Verilen talimat ::
Aşağıdaki malzemenin bütün satırlarını, hiçbir şeyi değiştirmeden aynen çıkar.

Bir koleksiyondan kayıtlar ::

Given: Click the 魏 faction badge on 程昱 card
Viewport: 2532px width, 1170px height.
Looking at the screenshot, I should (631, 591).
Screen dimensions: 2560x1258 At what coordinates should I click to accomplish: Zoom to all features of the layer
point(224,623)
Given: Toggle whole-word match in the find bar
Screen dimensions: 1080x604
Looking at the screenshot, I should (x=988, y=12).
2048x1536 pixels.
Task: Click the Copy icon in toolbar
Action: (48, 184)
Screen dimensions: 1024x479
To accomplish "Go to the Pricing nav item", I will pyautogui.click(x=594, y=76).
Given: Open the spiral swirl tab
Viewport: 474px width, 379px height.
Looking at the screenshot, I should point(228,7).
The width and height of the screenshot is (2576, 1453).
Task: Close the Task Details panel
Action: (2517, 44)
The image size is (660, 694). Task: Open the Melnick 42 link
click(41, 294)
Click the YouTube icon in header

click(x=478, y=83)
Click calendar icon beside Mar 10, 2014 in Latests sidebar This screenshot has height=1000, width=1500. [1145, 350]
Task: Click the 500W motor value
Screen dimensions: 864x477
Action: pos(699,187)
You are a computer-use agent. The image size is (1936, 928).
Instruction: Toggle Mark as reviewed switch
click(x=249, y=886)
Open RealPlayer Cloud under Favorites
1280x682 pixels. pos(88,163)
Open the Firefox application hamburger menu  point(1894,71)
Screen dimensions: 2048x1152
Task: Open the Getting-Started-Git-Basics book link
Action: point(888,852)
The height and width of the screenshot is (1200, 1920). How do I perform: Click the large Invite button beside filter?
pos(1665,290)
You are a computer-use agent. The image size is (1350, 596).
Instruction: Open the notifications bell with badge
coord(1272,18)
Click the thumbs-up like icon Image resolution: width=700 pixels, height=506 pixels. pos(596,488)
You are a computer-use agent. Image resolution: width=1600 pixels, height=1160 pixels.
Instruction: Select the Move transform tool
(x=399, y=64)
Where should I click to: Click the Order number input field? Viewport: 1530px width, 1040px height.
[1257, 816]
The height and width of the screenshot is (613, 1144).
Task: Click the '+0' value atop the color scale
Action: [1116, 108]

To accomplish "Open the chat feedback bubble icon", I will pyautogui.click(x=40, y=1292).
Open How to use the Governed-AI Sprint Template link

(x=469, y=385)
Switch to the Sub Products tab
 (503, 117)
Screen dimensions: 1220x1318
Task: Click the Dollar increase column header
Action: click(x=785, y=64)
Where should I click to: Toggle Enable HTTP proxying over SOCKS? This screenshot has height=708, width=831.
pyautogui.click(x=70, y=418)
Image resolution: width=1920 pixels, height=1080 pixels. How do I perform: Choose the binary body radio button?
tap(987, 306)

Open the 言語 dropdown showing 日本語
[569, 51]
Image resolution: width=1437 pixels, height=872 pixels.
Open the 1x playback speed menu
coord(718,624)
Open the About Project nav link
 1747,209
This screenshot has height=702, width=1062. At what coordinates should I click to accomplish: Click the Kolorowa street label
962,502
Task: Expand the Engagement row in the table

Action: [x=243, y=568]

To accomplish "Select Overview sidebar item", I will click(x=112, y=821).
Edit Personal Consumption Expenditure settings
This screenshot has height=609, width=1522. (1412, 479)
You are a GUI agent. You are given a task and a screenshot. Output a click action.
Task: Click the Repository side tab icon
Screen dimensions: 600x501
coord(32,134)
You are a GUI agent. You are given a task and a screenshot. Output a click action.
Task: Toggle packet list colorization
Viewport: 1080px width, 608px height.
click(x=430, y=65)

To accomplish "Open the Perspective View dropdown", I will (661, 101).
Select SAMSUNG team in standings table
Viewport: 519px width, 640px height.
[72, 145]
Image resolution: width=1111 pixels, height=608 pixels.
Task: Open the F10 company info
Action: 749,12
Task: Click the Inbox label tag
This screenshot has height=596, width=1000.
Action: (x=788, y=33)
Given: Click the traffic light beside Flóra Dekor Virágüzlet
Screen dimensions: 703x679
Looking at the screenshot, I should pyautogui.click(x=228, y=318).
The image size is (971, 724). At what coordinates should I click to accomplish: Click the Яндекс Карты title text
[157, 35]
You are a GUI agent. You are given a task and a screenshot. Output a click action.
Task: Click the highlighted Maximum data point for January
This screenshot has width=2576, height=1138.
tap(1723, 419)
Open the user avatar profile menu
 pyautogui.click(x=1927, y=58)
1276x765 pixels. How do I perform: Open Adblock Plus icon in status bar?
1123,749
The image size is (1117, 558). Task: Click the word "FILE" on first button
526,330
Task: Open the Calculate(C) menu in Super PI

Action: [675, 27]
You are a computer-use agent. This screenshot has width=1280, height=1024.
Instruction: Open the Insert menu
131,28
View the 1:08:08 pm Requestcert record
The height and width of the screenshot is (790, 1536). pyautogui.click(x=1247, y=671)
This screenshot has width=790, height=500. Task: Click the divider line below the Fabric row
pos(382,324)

Son cevap ::
Given: Click the 魏 faction badge on 程昱 card
Viewport: 2532px width, 1170px height.
Looking at the screenshot, I should (631, 591).
Screen dimensions: 2560x1258 At what coordinates should I click to accomplish: Zoom to all features of the layer
point(224,623)
Given: Toggle whole-word match in the find bar
Screen dimensions: 1080x604
Looking at the screenshot, I should (x=988, y=12).
2048x1536 pixels.
Task: Click the Copy icon in toolbar
Action: (48, 184)
Screen dimensions: 1024x479
To accomplish "Go to the Pricing nav item", I will pyautogui.click(x=594, y=76).
Given: Open the spiral swirl tab
Viewport: 474px width, 379px height.
Looking at the screenshot, I should point(228,7).
The width and height of the screenshot is (2576, 1453).
Task: Close the Task Details panel
Action: (2517, 44)
The image size is (660, 694). Task: Open the Melnick 42 link
click(41, 294)
Click the YouTube icon in header

click(x=478, y=83)
Click calendar icon beside Mar 10, 2014 in Latests sidebar This screenshot has height=1000, width=1500. [1145, 350]
Task: Click the 500W motor value
Screen dimensions: 864x477
Action: pos(699,187)
You are a computer-use agent. The image size is (1936, 928).
Instruction: Toggle Mark as reviewed switch
click(x=249, y=886)
Open RealPlayer Cloud under Favorites
1280x682 pixels. pos(88,163)
Open the Firefox application hamburger menu  point(1894,71)
Screen dimensions: 2048x1152
Task: Open the Getting-Started-Git-Basics book link
Action: point(888,852)
The height and width of the screenshot is (1200, 1920). How do I perform: Click the large Invite button beside filter?
pos(1665,290)
You are a computer-use agent. The image size is (1350, 596).
Instruction: Open the notifications bell with badge
coord(1272,18)
Click the thumbs-up like icon Image resolution: width=700 pixels, height=506 pixels. pos(596,488)
You are a computer-use agent. Image resolution: width=1600 pixels, height=1160 pixels.
Instruction: Select the Move transform tool
(x=399, y=64)
Where should I click to: Click the Order number input field? Viewport: 1530px width, 1040px height.
[1257, 816]
The height and width of the screenshot is (613, 1144).
Task: Click the '+0' value atop the color scale
Action: [1116, 108]

To accomplish "Open the chat feedback bubble icon", I will pyautogui.click(x=40, y=1292).
Open How to use the Governed-AI Sprint Template link

(x=469, y=385)
Switch to the Sub Products tab
 (503, 117)
Screen dimensions: 1220x1318
Task: Click the Dollar increase column header
Action: click(x=785, y=64)
Where should I click to: Toggle Enable HTTP proxying over SOCKS? This screenshot has height=708, width=831.
pyautogui.click(x=70, y=418)
Image resolution: width=1920 pixels, height=1080 pixels. How do I perform: Choose the binary body radio button?
tap(987, 306)

Open the 言語 dropdown showing 日本語
[569, 51]
Image resolution: width=1437 pixels, height=872 pixels.
Open the 1x playback speed menu
coord(718,624)
Open the About Project nav link
 1747,209
This screenshot has height=702, width=1062. At what coordinates should I click to accomplish: Click the Kolorowa street label
962,502
Task: Expand the Engagement row in the table

Action: [x=243, y=568]

To accomplish "Select Overview sidebar item", I will click(x=112, y=821).
Edit Personal Consumption Expenditure settings
This screenshot has height=609, width=1522. (1412, 479)
You are a GUI agent. You are given a task and a screenshot. Output a click action.
Task: Click the Repository side tab icon
Screen dimensions: 600x501
coord(32,134)
You are a GUI agent. You are given a task and a screenshot. Output a click action.
Task: Toggle packet list colorization
Viewport: 1080px width, 608px height.
click(x=430, y=65)

To accomplish "Open the Perspective View dropdown", I will (661, 101).
Select SAMSUNG team in standings table
Viewport: 519px width, 640px height.
[72, 145]
Image resolution: width=1111 pixels, height=608 pixels.
Task: Open the F10 company info
Action: 749,12
Task: Click the Inbox label tag
This screenshot has height=596, width=1000.
Action: (x=788, y=33)
Given: Click the traffic light beside Flóra Dekor Virágüzlet
Screen dimensions: 703x679
Looking at the screenshot, I should pyautogui.click(x=228, y=318).
The image size is (971, 724). At what coordinates should I click to accomplish: Click the Яндекс Карты title text
[157, 35]
You are a GUI agent. You are given a task and a screenshot. Output a click action.
Task: Click the highlighted Maximum data point for January
This screenshot has width=2576, height=1138.
tap(1723, 419)
Open the user avatar profile menu
 pyautogui.click(x=1927, y=58)
1276x765 pixels. How do I perform: Open Adblock Plus icon in status bar?
1123,749
The image size is (1117, 558). Task: Click the word "FILE" on first button
526,330
Task: Open the Calculate(C) menu in Super PI

Action: [675, 27]
You are a computer-use agent. This screenshot has width=1280, height=1024.
Instruction: Open the Insert menu
131,28
View the 1:08:08 pm Requestcert record
The height and width of the screenshot is (790, 1536). pyautogui.click(x=1247, y=671)
This screenshot has width=790, height=500. Task: Click the divider line below the Fabric row
pos(382,324)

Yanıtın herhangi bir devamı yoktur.